There is, however, something gained in this case. Because $(x,y)$ is a polynomial on the entries of $x$ and $y$ (whereas $\langle x, y \rangle$ fails to be complex-differentiable), formulas involving the entry-wise transpose behave nicely with respect to computations involving complex numbers, including complex-differentiation.

For instance: the matrices satisfying $A^T = A$ form a complex subspace of $\Bbb C^{n \times n}.$ Also, the set of complex-orthogonal matrices (i.e. matrices satisfying $A^TA = I$) forms a smooth manifold in $\Bbb C^{n \times n}$.

Another consequence of all this, as you said, is that the correct choice for you determinant formula is the entry-wise transpose rather than the conjugate transpose.
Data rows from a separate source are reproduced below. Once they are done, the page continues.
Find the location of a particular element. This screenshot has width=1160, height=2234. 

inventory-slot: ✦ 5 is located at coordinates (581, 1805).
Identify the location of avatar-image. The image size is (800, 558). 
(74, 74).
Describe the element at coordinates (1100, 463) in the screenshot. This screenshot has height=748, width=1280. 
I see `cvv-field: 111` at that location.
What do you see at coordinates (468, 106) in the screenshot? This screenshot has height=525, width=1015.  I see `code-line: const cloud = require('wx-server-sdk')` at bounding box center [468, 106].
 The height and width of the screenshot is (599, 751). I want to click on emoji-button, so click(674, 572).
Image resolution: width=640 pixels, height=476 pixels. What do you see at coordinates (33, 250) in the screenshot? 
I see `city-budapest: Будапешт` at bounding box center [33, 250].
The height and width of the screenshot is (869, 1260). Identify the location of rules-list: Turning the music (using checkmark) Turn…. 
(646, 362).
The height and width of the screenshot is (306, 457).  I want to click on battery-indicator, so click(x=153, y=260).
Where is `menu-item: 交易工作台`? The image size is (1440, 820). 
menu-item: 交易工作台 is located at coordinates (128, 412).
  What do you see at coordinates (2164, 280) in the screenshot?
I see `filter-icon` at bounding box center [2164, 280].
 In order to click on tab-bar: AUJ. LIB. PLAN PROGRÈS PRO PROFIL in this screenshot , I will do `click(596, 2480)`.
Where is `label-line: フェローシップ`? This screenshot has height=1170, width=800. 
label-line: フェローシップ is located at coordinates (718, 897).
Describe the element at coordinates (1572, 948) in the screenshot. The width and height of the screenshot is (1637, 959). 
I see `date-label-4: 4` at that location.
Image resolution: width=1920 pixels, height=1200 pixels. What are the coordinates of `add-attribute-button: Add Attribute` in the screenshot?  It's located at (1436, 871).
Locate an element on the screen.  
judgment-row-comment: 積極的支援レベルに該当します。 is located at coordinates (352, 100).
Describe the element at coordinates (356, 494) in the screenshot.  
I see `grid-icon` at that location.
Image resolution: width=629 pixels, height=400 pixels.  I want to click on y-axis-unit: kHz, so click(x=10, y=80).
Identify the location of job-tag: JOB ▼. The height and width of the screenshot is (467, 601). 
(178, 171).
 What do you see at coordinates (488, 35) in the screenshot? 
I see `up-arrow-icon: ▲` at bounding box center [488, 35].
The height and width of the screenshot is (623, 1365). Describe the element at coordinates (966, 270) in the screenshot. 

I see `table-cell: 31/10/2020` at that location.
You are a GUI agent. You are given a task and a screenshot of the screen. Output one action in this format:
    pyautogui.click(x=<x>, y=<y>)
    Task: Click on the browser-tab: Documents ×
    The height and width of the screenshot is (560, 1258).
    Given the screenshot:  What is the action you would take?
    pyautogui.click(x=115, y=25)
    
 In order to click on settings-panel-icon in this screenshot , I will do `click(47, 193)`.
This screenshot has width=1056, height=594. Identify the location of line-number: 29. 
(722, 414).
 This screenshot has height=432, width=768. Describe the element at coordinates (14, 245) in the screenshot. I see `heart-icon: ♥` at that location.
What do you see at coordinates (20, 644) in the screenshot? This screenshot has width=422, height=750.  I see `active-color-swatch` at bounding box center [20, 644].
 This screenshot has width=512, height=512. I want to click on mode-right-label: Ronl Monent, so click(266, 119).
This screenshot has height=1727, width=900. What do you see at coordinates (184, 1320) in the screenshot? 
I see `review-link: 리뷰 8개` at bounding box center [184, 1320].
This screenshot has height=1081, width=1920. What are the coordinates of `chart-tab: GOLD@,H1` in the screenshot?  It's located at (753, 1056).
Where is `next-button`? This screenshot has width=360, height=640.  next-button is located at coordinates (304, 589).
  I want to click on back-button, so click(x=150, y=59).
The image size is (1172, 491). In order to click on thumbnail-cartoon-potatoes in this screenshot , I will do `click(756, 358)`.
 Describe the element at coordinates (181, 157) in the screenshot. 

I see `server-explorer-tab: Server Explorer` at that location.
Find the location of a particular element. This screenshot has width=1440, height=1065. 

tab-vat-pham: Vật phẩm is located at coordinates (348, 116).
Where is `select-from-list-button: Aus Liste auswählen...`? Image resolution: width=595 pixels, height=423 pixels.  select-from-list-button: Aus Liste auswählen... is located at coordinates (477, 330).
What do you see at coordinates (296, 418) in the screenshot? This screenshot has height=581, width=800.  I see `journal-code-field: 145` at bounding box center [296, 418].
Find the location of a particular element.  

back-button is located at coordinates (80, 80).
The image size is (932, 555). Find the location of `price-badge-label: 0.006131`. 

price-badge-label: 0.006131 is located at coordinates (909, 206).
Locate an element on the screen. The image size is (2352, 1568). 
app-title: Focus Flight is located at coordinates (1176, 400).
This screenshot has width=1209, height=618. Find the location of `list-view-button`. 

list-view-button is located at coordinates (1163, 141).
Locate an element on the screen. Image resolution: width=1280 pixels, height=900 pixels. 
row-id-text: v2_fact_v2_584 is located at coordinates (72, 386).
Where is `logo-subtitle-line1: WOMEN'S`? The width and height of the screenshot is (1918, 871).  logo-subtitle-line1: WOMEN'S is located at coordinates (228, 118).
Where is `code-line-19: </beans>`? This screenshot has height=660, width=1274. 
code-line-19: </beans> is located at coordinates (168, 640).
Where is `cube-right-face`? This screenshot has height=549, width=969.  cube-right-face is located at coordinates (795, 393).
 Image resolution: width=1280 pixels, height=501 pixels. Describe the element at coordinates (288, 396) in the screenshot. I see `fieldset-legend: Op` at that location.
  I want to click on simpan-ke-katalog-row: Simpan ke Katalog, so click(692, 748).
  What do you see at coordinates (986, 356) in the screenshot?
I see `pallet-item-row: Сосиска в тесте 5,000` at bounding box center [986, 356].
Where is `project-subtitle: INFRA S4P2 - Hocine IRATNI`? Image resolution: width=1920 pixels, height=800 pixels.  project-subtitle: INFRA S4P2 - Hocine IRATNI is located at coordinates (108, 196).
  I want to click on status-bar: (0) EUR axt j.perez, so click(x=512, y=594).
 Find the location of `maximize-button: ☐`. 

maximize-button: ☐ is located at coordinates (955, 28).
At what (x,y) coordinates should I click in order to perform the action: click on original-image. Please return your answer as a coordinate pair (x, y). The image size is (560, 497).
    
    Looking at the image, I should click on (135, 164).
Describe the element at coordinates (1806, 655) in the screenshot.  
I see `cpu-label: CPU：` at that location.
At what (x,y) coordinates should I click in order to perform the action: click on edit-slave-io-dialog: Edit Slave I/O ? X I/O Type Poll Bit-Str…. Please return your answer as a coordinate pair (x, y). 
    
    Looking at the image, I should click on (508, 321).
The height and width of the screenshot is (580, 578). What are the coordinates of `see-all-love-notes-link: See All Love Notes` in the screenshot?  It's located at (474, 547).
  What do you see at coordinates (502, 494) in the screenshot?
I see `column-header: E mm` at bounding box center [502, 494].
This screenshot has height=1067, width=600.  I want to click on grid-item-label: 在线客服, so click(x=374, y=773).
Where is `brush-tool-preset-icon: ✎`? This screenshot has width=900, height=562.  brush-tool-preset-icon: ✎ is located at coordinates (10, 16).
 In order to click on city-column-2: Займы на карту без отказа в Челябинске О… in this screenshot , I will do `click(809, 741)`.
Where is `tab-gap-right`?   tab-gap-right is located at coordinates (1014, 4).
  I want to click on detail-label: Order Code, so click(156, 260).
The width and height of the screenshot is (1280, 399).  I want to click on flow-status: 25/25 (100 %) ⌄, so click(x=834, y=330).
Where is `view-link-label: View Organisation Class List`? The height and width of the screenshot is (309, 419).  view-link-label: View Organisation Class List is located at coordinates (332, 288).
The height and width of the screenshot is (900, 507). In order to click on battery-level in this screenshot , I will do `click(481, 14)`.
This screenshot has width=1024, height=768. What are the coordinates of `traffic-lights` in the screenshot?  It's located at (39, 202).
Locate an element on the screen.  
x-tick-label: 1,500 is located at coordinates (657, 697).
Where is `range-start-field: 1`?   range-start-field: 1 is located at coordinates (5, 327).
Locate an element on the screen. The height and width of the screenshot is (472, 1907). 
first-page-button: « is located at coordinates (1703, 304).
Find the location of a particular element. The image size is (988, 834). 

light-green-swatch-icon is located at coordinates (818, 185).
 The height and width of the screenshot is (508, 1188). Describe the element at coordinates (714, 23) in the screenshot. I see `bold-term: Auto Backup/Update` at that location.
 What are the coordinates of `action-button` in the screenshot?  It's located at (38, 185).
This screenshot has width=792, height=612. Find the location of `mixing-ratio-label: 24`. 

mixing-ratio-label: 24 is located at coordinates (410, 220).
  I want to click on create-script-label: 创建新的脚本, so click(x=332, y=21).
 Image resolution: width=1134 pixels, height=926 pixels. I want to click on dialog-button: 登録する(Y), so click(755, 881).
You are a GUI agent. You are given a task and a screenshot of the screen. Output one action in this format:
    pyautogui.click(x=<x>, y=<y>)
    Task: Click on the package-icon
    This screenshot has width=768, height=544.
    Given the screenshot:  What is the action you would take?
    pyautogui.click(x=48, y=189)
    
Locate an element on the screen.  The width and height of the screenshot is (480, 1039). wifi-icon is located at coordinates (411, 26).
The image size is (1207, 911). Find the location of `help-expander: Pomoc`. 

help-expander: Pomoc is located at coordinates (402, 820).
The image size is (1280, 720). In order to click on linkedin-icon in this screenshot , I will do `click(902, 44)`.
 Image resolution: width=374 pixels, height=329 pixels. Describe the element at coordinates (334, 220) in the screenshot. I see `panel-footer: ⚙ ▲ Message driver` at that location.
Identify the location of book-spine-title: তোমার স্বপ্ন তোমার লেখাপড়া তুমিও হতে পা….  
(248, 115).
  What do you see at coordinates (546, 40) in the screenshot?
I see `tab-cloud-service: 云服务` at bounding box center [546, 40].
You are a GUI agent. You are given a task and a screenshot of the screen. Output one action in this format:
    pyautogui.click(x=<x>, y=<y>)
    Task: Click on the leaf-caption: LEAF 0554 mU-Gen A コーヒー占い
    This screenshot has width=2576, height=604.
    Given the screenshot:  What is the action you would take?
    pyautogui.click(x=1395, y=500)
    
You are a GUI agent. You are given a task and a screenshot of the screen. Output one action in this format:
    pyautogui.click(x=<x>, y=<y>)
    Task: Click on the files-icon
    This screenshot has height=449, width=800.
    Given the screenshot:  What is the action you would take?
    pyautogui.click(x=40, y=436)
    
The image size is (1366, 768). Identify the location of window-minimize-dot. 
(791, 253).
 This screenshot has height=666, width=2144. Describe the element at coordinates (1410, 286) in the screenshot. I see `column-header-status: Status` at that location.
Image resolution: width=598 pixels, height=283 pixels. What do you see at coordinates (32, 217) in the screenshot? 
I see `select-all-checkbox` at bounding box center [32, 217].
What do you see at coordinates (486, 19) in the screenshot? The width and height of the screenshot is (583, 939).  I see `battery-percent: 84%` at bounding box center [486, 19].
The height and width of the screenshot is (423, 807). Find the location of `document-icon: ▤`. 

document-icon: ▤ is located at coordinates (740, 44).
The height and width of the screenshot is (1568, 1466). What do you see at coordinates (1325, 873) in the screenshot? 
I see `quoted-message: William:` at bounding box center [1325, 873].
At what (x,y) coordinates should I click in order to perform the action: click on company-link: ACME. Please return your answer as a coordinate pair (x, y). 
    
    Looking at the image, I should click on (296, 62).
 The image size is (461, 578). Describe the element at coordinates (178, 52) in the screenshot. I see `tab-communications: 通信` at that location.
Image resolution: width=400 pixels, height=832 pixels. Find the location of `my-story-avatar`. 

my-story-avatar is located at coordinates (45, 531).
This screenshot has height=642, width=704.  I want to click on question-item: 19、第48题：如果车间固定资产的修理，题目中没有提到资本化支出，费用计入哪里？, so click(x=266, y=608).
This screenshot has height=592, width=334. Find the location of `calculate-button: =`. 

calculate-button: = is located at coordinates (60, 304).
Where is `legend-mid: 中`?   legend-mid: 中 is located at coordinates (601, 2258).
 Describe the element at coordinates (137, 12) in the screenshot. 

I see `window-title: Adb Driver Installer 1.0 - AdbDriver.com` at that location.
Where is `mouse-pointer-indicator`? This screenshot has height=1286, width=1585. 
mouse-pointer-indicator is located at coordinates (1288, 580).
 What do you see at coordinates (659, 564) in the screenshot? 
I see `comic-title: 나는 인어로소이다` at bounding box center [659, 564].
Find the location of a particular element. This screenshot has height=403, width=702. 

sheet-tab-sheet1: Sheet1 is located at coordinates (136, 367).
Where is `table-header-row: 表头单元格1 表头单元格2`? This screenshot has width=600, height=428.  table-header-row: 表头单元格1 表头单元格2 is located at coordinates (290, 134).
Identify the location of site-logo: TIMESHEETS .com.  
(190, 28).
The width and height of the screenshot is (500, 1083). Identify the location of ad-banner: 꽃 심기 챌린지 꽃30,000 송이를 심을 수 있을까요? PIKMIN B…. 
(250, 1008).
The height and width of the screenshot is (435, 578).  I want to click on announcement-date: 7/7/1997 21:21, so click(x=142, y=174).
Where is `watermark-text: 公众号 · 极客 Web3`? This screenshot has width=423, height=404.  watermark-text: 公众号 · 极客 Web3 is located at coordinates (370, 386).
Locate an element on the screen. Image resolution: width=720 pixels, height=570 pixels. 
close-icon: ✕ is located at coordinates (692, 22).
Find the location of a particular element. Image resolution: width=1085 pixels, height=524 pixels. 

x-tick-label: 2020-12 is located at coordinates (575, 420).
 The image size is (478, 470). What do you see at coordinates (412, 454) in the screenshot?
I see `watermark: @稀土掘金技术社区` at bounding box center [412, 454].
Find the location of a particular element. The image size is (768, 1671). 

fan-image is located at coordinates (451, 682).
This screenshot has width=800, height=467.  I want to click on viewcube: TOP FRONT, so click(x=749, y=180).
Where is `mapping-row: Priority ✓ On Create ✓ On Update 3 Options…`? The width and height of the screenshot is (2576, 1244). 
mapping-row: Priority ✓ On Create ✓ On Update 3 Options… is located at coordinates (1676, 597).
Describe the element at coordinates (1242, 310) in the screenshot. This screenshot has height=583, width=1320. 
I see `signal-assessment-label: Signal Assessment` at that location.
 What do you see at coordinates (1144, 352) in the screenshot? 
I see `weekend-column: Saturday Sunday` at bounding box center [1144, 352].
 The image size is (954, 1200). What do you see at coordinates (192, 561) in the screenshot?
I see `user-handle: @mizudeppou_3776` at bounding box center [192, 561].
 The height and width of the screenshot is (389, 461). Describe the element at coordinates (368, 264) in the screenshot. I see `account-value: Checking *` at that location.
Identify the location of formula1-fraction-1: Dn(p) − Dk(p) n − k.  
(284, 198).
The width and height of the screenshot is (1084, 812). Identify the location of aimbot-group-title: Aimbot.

In this case, the formula for the cofactor matrix bears no relation to the Euclidean geometry on $\Bbb R^n$ or $\Bbb C^n$.

Answer 2

Over any field $k$ a matrix $A\in k^{2\times 2}$ where $\det(A)\neq 0$ the inverse is given by $$\frac{1}{\det(A)}\begin{pmatrix}a_{22}&-a_{12}\\-a_{21}&a_{11}\end{pmatrix}$$ as you can easily calculate: $$\begin{pmatrix}a_{11}&a_{12}\\a_{21}&a_{22}\end{pmatrix}\begin{pmatrix}a_{22}&-a_{12}\\-a_{21}&a_{11}\end{pmatrix}=\begin{pmatrix}\det(A)&0\\0&\det(A)\end{pmatrix}$$

Answer 3

I don't see why we should. We have the well-known formula, valid over any commutative ring: $$A\,^{\mathrm t\mkern-2.5mu}(\operatorname{com}A)=(\det A)I$$ where $\;\operatorname{com}A$ denotes the comatrix of $A$, a.k.a. matrix of cofactors.

This formula results directly from Laplace's formula for the expansion of a determinant.